• [HOW TO COMPLETE THIS TASK]: Please report how many lines in these records contain the string "gear", and give nothing besides the number.

• [EXTRACTED ENTRIES]:
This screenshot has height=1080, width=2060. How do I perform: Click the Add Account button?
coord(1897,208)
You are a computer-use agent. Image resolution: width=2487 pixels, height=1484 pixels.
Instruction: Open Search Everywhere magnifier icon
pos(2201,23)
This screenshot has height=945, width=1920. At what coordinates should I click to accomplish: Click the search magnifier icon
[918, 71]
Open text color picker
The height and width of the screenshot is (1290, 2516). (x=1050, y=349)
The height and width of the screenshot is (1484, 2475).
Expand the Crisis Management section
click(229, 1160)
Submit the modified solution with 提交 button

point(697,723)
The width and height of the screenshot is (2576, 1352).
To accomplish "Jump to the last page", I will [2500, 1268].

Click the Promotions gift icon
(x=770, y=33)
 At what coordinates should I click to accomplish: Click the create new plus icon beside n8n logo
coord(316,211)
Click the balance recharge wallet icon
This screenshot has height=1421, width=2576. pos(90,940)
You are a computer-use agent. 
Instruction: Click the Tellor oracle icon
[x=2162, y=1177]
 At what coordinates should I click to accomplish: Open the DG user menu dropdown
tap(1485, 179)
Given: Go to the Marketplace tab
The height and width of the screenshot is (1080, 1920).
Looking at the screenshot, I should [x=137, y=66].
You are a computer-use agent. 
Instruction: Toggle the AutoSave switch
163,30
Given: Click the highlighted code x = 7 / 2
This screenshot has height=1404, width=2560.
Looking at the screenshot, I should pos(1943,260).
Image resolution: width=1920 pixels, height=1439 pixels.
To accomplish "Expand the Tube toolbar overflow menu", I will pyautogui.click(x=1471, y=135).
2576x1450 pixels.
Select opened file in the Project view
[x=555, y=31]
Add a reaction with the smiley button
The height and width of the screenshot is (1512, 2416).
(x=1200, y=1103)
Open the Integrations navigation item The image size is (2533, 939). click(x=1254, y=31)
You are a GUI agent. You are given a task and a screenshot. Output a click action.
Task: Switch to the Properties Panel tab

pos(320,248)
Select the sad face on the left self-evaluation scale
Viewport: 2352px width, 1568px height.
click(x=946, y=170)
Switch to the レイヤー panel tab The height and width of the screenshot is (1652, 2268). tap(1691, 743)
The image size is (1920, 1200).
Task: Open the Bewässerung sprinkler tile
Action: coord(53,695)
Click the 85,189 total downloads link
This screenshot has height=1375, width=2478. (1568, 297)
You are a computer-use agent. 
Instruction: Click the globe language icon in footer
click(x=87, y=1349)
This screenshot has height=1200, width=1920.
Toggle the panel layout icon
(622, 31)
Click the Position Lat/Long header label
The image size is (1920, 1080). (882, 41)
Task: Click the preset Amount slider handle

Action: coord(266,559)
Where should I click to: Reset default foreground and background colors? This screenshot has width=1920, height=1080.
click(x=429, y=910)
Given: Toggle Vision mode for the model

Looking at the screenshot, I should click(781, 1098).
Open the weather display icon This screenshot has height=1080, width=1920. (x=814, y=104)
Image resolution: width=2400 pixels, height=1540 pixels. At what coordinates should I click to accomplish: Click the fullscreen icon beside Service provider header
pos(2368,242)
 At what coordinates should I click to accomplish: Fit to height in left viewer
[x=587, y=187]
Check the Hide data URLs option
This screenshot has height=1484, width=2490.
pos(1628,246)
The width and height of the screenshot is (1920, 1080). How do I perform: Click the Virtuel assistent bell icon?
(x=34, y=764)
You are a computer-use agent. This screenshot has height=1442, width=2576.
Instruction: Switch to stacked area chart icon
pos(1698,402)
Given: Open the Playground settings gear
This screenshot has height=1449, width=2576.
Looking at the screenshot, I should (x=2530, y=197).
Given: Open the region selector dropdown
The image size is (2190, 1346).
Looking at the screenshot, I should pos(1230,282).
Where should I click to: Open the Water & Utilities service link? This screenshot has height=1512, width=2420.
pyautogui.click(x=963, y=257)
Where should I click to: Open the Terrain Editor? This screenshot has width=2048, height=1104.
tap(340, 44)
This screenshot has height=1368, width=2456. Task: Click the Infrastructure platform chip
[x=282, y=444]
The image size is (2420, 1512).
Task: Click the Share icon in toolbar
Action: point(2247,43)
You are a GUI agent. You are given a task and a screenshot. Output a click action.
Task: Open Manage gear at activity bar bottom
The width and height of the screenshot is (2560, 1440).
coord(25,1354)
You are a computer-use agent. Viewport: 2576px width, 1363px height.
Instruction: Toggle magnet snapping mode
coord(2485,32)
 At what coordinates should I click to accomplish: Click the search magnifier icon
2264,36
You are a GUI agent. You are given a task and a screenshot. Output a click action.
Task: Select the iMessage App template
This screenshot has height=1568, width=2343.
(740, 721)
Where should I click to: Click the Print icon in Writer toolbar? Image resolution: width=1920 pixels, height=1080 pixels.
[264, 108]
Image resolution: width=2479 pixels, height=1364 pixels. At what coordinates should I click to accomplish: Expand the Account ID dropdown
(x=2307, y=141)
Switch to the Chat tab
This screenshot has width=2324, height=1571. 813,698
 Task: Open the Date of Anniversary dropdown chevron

• [RESPONSE TO THE TASK]: 2